En outre, la finalité même du droit de priorité délégué n’est pas clairement définie. La rédaction prévue ne mentionne pas de finalité d’intérêt général, par exemple pour bénéficier du droit. La durée de l’engagement à maintenir l’activité de la résidence est de neuf ans seulement, ce qui me paraît très faible au regard de la dérogation ainsi consentie.
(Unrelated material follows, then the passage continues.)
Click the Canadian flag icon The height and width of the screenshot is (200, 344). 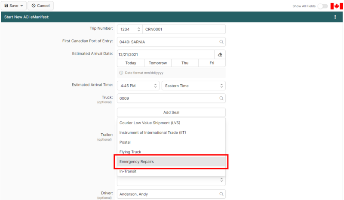coord(336,6)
Un autre élément nous inspire des réserves. La mesure pose question au regard du droit de la concurrence. Comme vous l’avez d’ailleurs indiqué, le dispositif permettrait à des opérateurs privés commerciaux à but lucratif de bénéficier de quasi-prérogatives d’ordre public, d’ordinaire réservées à la commune ou à l’EPCI, pour acquérir en priorité de tels biens. Je crains que cela ne crée d’énormes foncières privées susceptibles d’acquérir peu à peu la propriété de toutes les résidences de tourisme à la ronde, et ce potentiellement au détriment de l’écosystème touristique local.
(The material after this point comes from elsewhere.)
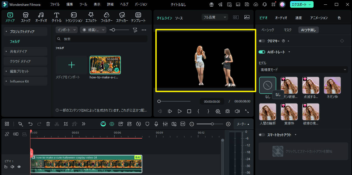This screenshot has height=175, width=352.
Task: Click the voiceover microphone icon
Action: pos(156,124)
À ce stade, rien ne nous garantit qu’il n’y ait pas d’opérateurs privés complètement étrangers au territoire sur lequel ils voudront récupérer ces propriétés. Nous pourrions ainsi voir des opérateurs alsaciens – je n’ai rien contre eux – venir tout récupérer en Savoie ou en Haute-Savoie. Ce serait, je le crois, de nature à porter atteinte à l’écosystème touristique local.

Enfin, nous n’avons reçu aucune forme d’assentiment des autorités locales. Vous avez parlé d’une concertation, en indiquant que cela s’effectuerait avec les élus locaux. Mais rien ne le garantit dans l’amendement. Vous l’avez affirmé oralement ; il n’y a rien d’écrit.

Même si le sujet mérite un véritable débat et s’il y aurait peut-être de quoi avancer, nous n’avons pas eu le temps de mener des travaux plus approfondis ou de procéder à des auditions. Convenez-en, cela pourrait faire l’objet d’un texte spécifique.

Par conséquent, la commission des affaires économiques émet un avis défavorable sur cet amendement.